The meat of the novel, however, is its pointilist depiction of a poor neighborhood in a provincial Slovak city, where Jews and Christians are joined by their common struggle to survive, and love between them is accepted, until the arbitrary hatred of the Nazis (more often simply “Germans”) comes along to divide the community into victims and collaborators. The plot tracks not only the star-crossed lovers Igor and Eva but also the ambitious “Yellow Dodo” and Flórik, who bear no ill-well against Semites but willingly betray them to advance their own prospects. The traitors’ self-disgust right alongside their inability to resist collusion is the most striking part of the novel, as you see how participation in mass evil is not the work of moral monsters but self-interested individuals trying to get ahead. It’s astounding what our consciences will excuse on those grounds.

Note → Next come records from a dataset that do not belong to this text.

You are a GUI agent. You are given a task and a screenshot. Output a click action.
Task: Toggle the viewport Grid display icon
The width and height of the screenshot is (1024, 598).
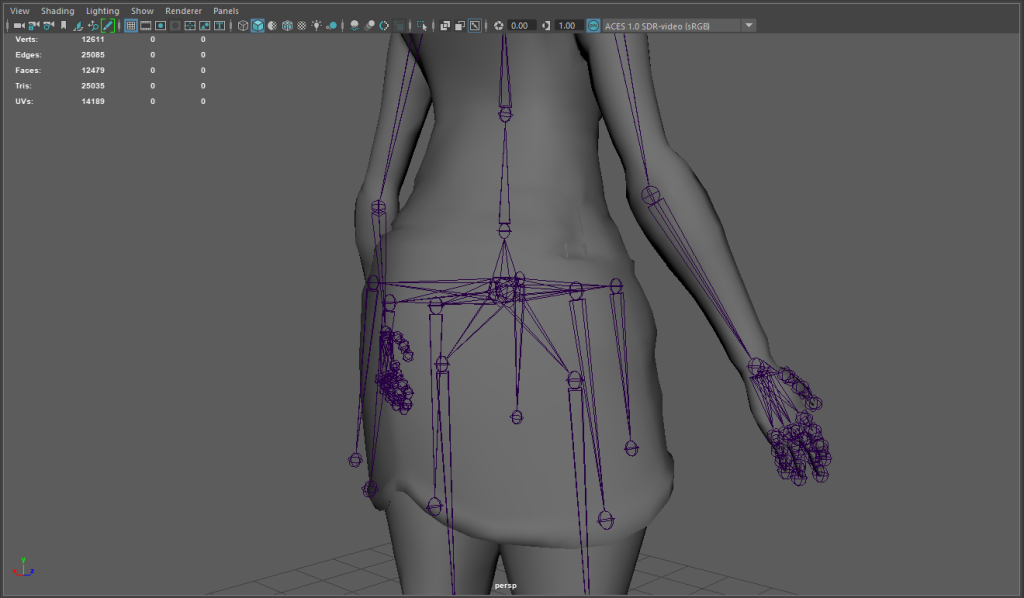pos(131,25)
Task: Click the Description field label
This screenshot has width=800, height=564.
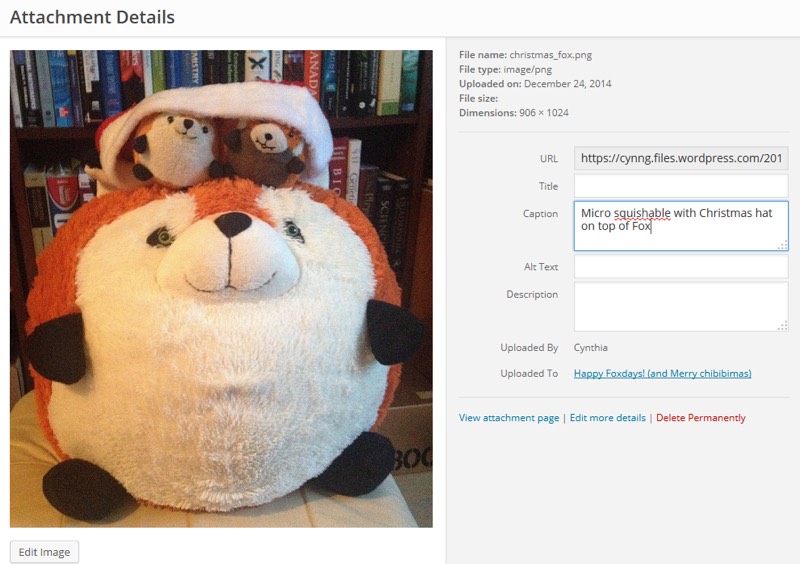Action: point(532,294)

As a work of anti-anti-Semitism, St. Elizabeth’s Square deserves a place on the shelf with more famous works like Schindler’s List and The Diary of Anne Frank. But it is not without complications, one smaller and one considerably greater.
The first difficulty is that Jews are not portrayed in a flattering light in the novel. This may well have been strategic: even unattractive people deserve better than chains, camps, and genocide. There is no reason to make every victim into a hero. But there are just enough of the old stereotypes about the Jews—servility, greed, offputting habits of dress, and so forth—to confirm rather than deny the ancient distaste.
Far more serious, in my mind, however, is the implicit assignment of anti-Semitism to German fascists alone. In the same decade that Jašík wrote his magnum opus, Stalin condemned Czechoslovakia’s Communist Party Secretary Rudolf Slánský in a show trial, along with eleven other Czechoslovak Communist leaders—all but one of whom were Jews, and all of whom were executed. The truth is that Stalin and the Soviet leadership despised Jews just as much Hitler did and found countless ways to execute and exile them. Jews continued to be accused of “nationalism” and other “bourgeois” crimes all the way through to the end of the communist regime. If executions slowed down, it was mainly because Czechoslovakia had so few Jews left.
Jašík’s novel is an impassioned outcry against the arbitrary cruelty of anti-Semitism. But did he see it at work among his own? Was he trying, in some way, to name and combat it? Or did he buy into the myth that Communism got right what Nazism got wrong?